In my ministry I am not away from my family very often. A few times a year I will be away for about 2 days at a time. This
week I will have been away from my wife and children for the longest stretch, almost 7 days. I am learning that I get homesick easily. I am staying with a very gracious friend. He is a wonderful surgeon (according to his mother), works long hours, and is single. All my classes are from 4-10 PM, he goes to bed before 10 PM and is gone by 7 AM. This means that from 7 AM until I go to class there is no one else in the house and it is hauntingly quiet for a guy who goes home every night to a wife, 3 energetic children, 2 barking dogs, and 3 cats.
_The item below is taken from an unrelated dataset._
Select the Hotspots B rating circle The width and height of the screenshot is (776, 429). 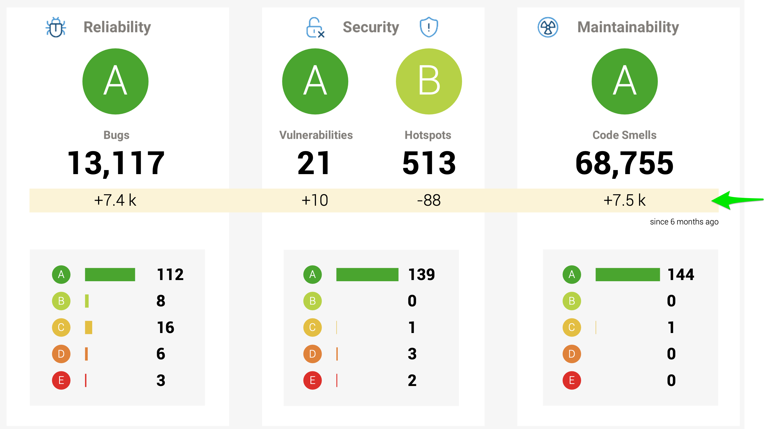(x=429, y=81)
I am used to noise, people, hugs, kisses, talking! I have been going nuts the last few days. It is too lonely to fall asleep, too quiet to stay asleep, too still to read and think. I walk around the house and there I am, just me, lost inside. Saturday I get to go home!
I don’t express for attention or sympathy, I know many are away from loved one much longer and more frequently. However, it has helped me to sympathize and pray more for those who are homesick and lonely. Particularly, I have prayed more deeply for my grandfather this week. I get to go home to what is known and what I love on Saturday. My grandmother , who went home to be with the Lord in May, will not be there any more for him to go home to ever again. He has talked about loneliness and lostness since her death. There are times he seems to walk around as if he was looking for or longing to hear someone, particularly, his wife. He is not the only one. There are many widows and orphans each of us know. Pray for them, reach out to them. We all know what it is to be homesick, now imagine being homesick for a home you cannot find again on this earth. God is sufficient and can satisfy them in a sense that no home or relationship can, but this does not mean there will not be struggles with lonliness and emptiness. We need to lift them up, come along side of them, cry for and with them, and assure them of God’s grace and hope.


Welcome home.
Amen to that! Glad you are home again!!
Andy- thanks for these reminders.
We should have had lunch together one day (though this may have deprived you of this important lesson)! I was flying solo most of the week as well, and experienced the same strangeness. I arrived back to two kids with strep throat, one struggling with potty-training, and one who is now missing both top-front teeth. And a great wife. No place I’d rather be. It makes me all the more thankful to a God who gives such good gifts to such great sinners.
Hopefully our paths will cross again sometime soon. May God bless your church & ministry.
Jeremiah
I am not too lonely — I actually like it — that probably isn’t the right thing —every once in a while I feel lonely but not too much – probably because I have gone a long time without people living with me! When I was first living alone I was lonely and sad! Almost 7 years — I kind of like my solitude! However, I know that feeling and can pray more for those people!
Right off, two things I see as a fundamental probelm with you being lonley. 1. You were in Owensboro enough said of that and 2. You should know staying with Dr. Statton would be another reason the man was so busy he couldnt keep on top of fantasy football. Ok now with the stupidity out of the way.
The Lord’s providence does work in our lives like in your situation, to remind us of our brothers and sisters who have faced or are facing particular trials. Whether those being health, financial, broken relationships or as you have expressed lonliness. I feel the Lord uses those time in our lives to pray not only with sympathy, but great empathy as the Lord laid your grandfather on your heart last week. What I have been challenged with is to susatin those feelings, and prayers towards our brother and sisters, and to continue to pray for those with as much fervor, even when we are rmoved from those situations. (If that makes sense) Well have a good day Andy.